** Opening SELECTED TEXT block **
Skip to content

Incomplete Data and Nullity ​

Note: strings are explicitly enclosed in double quotes (") to distinguish their string values from null in this section.

Metadata elements within this specification are harmonized to Common Data Elements (CDEs) cataloged at the Cancer Data Standards Registry and Repository (caDSR). These CDEs are drafted by a diverse set of stakeholders for a variety of purposes and, as such, they lack a cross-CDE mechanism for the expressing the spectrum of incompleteness or confidence that accompany expressing data elements.

To illustrate this concept, consider that the CDE selected to represent vital status for subjects is relatively comprehensive in its permissible values ("Not reported", "Unknown", "Unspecified"), whereas the CDE selected to represent tumor morphology for samples has no such equivalent facilities to express an unknown or incomplete value. Because uniformity amongst reporting metadata elements is desirable to simplify parsing, a mechanism for explicit omission of information is needed as a fallback across all data elements.

null values, as present in this specification, represent a lack of assertion (or, equivalently, a "decline to comment") by the server. This value should not be construed to communicate any content about the field it represents—either in affirmation or dissent. Instead, they should be interpreted simply as an explicit omission of data that can be updated at any time if new information is made available to the source server.
** Closing SELECTED TEXT block **
**WHAT THE EXERCISE ASKS:**
Please retype the part of the text on nullity starting at "To illustrate this" and ending at "all data elements.". Nothing in the listing is needed here.
** Opening EXERCISE DATA block **
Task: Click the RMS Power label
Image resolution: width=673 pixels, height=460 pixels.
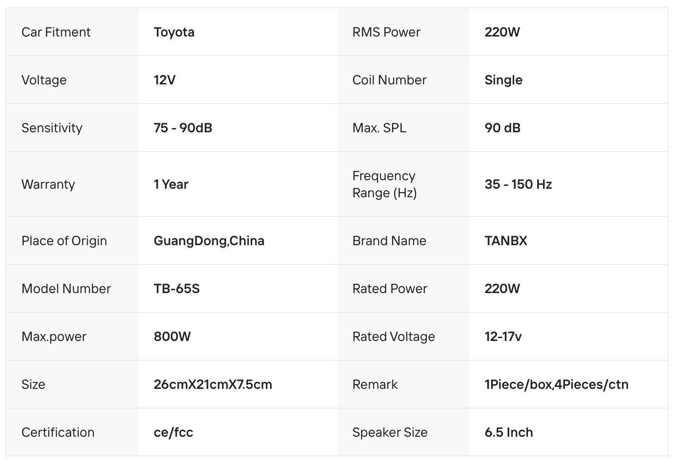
** Closing EXERCISE DATA block **
**RESULT:**
To illustrate this concept, consider that the CDE selected to represent vital status for subjects is relatively comprehensive in its permissible values ("Not reported", "Unknown", "Unspecified"), whereas the CDE selected to represent tumor morphology for samples has no such equivalent facilities to express an unknown or incomplete value. Because uniformity amongst reporting metadata elements is desirable to simplify parsing, a mechanism for explicit omission of information is needed as a fallback across all data elements.